- Brief
The line containing "Task: Select the inspect element picker icon" marks the end: write out exactly every line from the first line of the data below through that line, and only those.

- Exercise data
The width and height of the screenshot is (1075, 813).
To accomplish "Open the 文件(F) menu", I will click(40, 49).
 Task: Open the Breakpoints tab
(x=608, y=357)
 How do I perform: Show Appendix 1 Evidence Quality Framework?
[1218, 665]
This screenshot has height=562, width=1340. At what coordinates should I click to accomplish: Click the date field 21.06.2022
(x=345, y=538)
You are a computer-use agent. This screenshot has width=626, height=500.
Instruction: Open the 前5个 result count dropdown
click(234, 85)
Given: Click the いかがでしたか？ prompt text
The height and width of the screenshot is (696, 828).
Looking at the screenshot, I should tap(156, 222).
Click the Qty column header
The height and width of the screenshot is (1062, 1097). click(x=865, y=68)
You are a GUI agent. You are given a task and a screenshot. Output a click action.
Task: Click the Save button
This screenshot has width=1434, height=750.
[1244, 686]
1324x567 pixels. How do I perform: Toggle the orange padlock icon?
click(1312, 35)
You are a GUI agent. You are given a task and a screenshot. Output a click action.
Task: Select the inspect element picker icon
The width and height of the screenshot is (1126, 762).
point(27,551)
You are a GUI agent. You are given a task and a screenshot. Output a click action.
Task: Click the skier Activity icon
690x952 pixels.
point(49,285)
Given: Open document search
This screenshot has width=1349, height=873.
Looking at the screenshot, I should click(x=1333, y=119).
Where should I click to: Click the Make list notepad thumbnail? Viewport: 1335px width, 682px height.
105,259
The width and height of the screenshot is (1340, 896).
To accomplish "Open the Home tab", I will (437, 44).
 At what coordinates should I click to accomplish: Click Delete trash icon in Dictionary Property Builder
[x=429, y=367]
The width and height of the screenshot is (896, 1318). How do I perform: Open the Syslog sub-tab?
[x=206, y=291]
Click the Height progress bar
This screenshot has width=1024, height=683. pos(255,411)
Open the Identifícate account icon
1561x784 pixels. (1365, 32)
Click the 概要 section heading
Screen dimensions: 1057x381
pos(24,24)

- Response area
The width and height of the screenshot is (1075, 813).
To accomplish "Open the 文件(F) menu", I will click(40, 49).
 Task: Open the Breakpoints tab
(x=608, y=357)
 How do I perform: Show Appendix 1 Evidence Quality Framework?
[1218, 665]
This screenshot has height=562, width=1340. At what coordinates should I click to accomplish: Click the date field 21.06.2022
(x=345, y=538)
You are a computer-use agent. This screenshot has width=626, height=500.
Instruction: Open the 前5个 result count dropdown
click(234, 85)
Given: Click the いかがでしたか？ prompt text
The height and width of the screenshot is (696, 828).
Looking at the screenshot, I should tap(156, 222).
Click the Qty column header
The height and width of the screenshot is (1062, 1097). click(x=865, y=68)
You are a GUI agent. You are given a task and a screenshot. Output a click action.
Task: Click the Save button
This screenshot has width=1434, height=750.
[1244, 686]
1324x567 pixels. How do I perform: Toggle the orange padlock icon?
click(1312, 35)
You are a GUI agent. You are given a task and a screenshot. Output a click action.
Task: Select the inspect element picker icon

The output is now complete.